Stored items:
┌──

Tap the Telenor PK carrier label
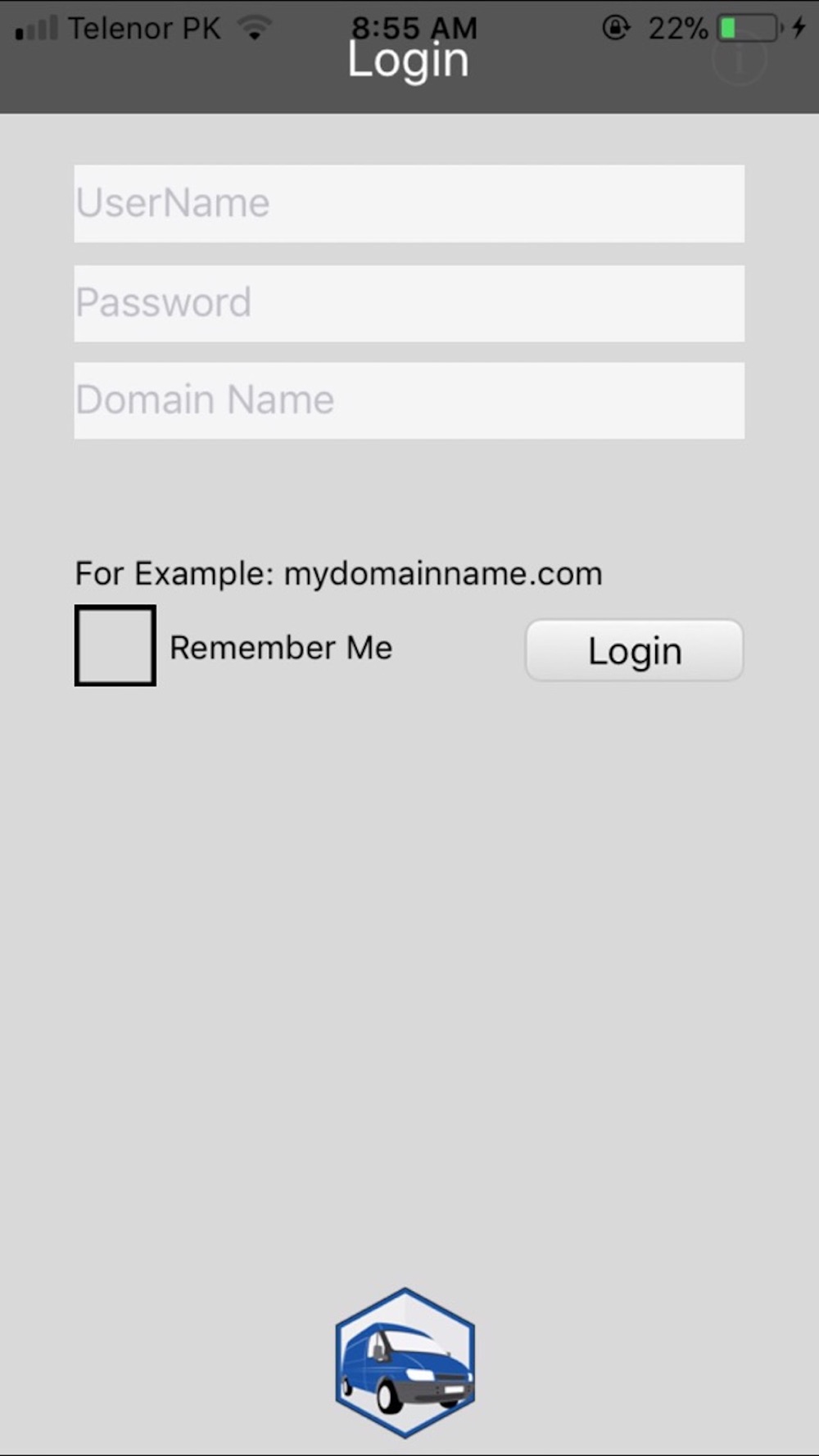Image resolution: width=819 pixels, height=1456 pixels. (144, 28)
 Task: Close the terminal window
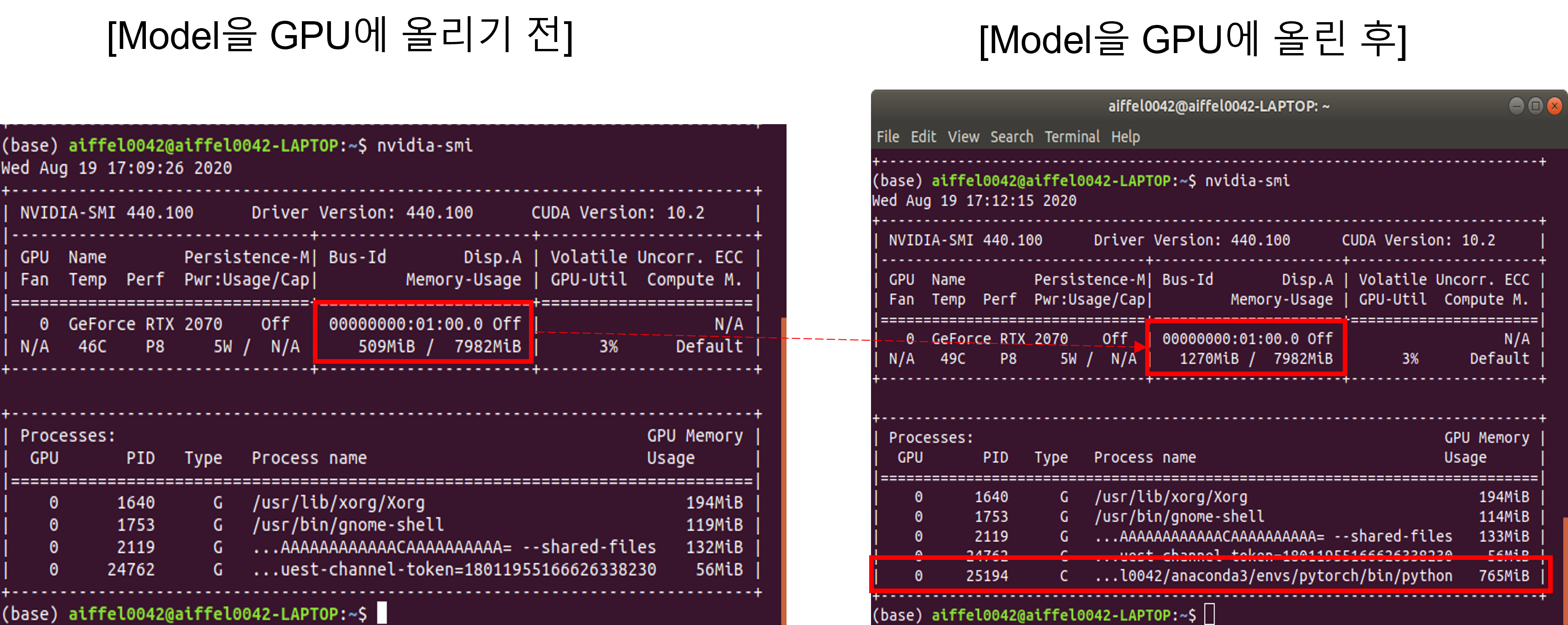[1554, 106]

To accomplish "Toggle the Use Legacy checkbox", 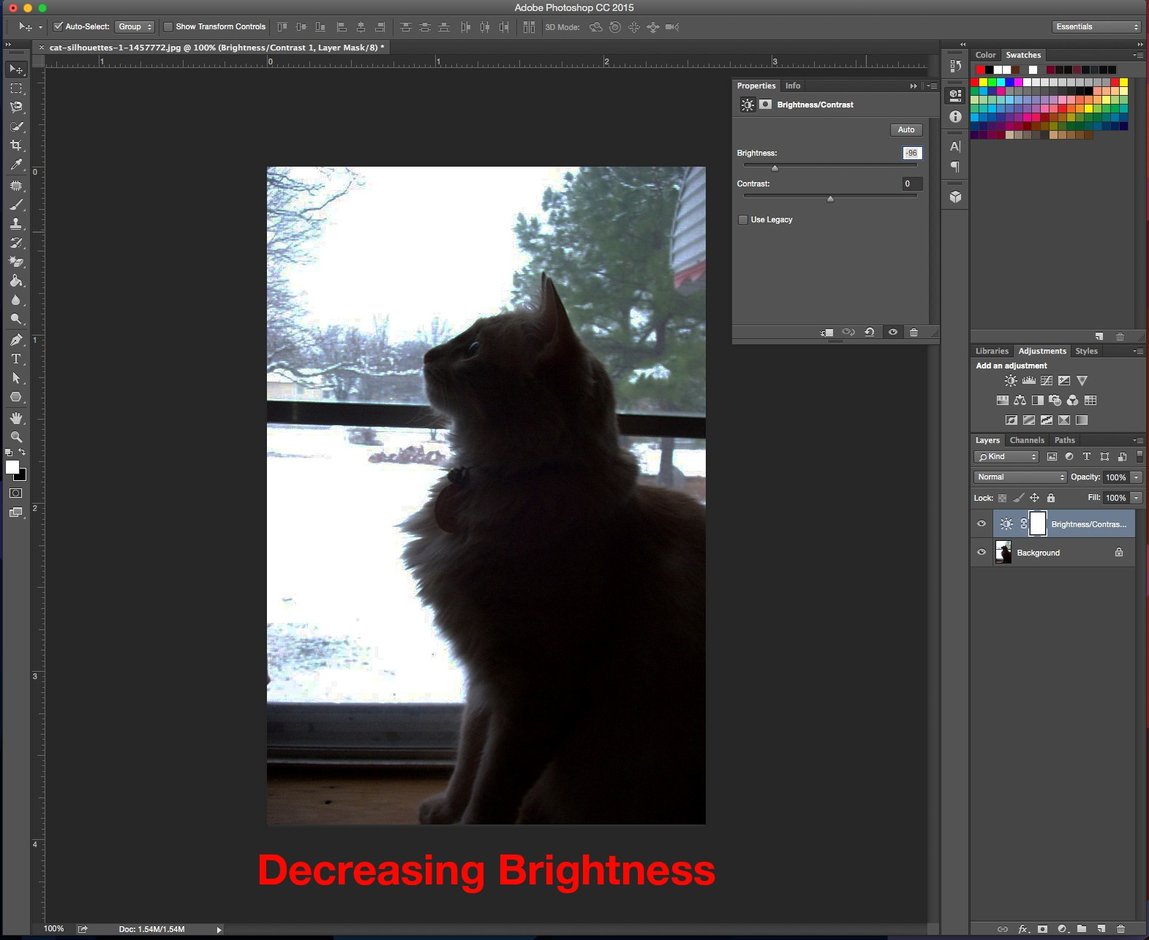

└──

Pull the text lines from all of the entries above and copy each one word for word. Omit the pictures.

Tap the Telenor PK carrier label
Image resolution: width=819 pixels, height=1456 pixels. (144, 28)
 Task: Close the terminal window
[1554, 106]

To accomplish "Toggle the Use Legacy checkbox", 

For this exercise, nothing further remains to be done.